Beryl has a hardness of 7.5–8 on the Mohs scale. Most emeralds are highly included, so their toughness (resistance to breakage) is classified as generally poor. Emerald is a cyclosilicate.
- Formula mass: 537.50
- Color: Green shades of colorless
- Crystal habit: Massive to well Crystalline
- Fracture: Conchoidal
- Mohs scale hardness: 7.5–8
- Luster: Vitreous
- Streak: White
- Diaphaneity: Transparent to opaque
- Specific gravity: Average 2.76
- Optical properties: Uniaxial (−)
Emeralds are found all over the world in countries such as Afghanistan, Australia, Austria, Brazil, Bulgaria, Cambodia, Canada, China, Egypt, Ethiopia, France, Germany, India, Italy, Kazakhstan, Madagascar, Mozambique, Namibia, Nigeria, Norway, Pakistan, Russia, Somalia, South Africa, Spain, Switzerland, Tanzania, the United States, Zambia, and Zimbabwe.
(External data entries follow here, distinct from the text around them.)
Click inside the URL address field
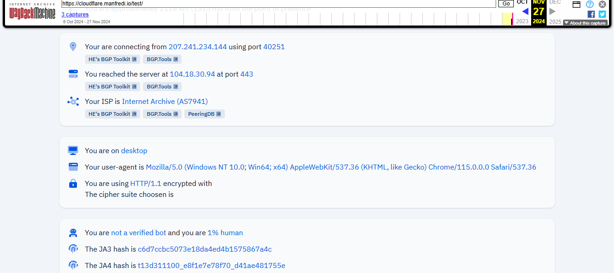This screenshot has width=614, height=273. (273, 4)
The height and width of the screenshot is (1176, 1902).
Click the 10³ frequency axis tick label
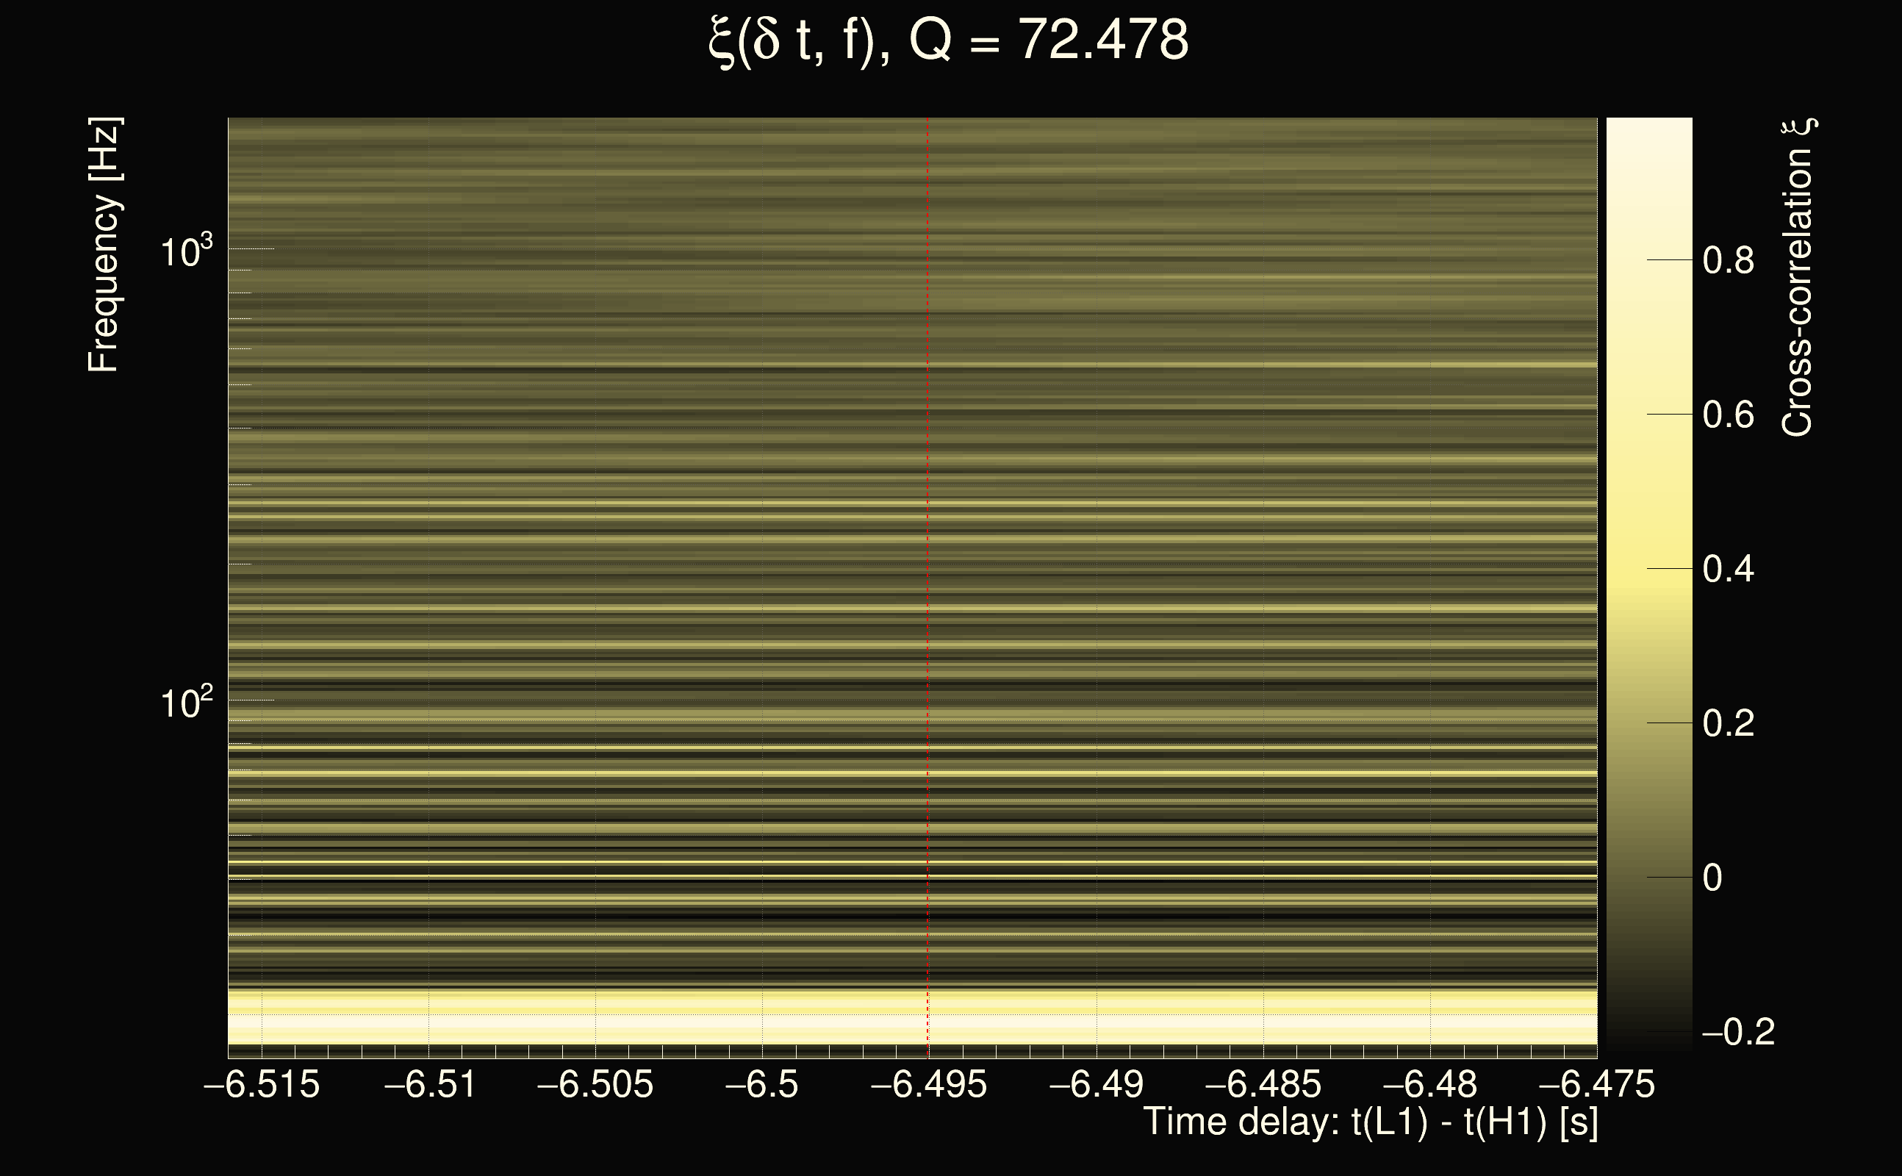(186, 250)
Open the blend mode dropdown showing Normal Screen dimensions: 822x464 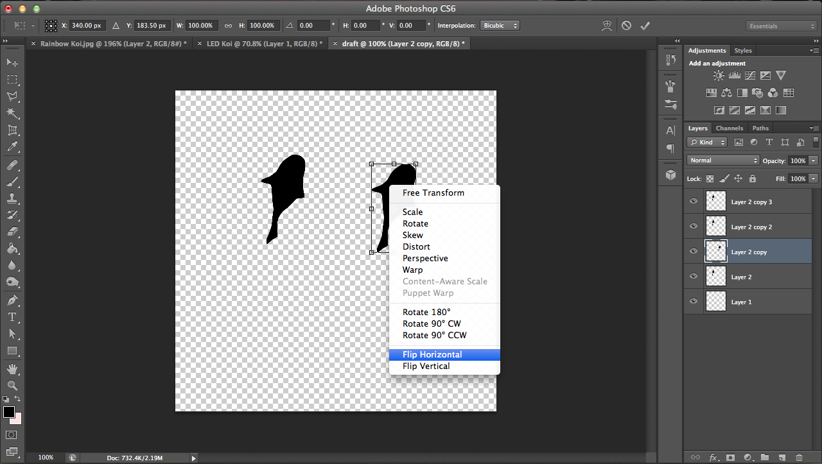[x=722, y=160]
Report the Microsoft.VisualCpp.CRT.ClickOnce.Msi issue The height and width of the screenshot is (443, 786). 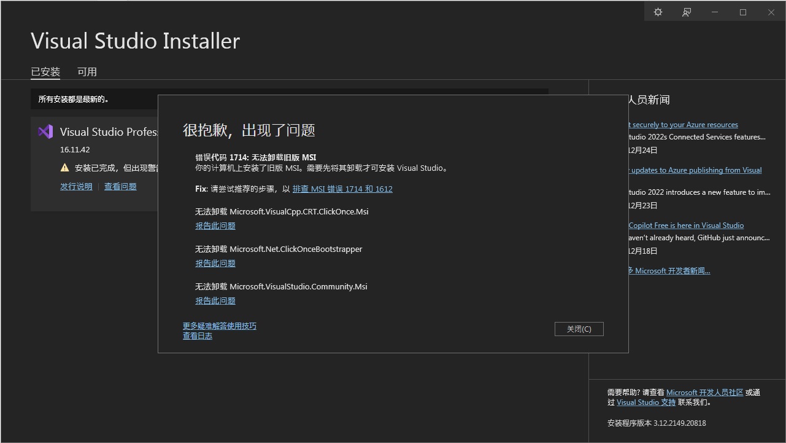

Emeralds in antiquity were mined in Egypt at locations on Mount Smaragdus since 1500 BCE, and India, and Austria since at least the 14th century CE. The Egyptian mines were exploited on an industrial scale by the Roman and Byzantine Empires, and later by Islamic conquerors.
Colombia is by far the world’s largest producer of emeralds, constituting 50–95% of the world production, with the number depending on the year, source, and grade.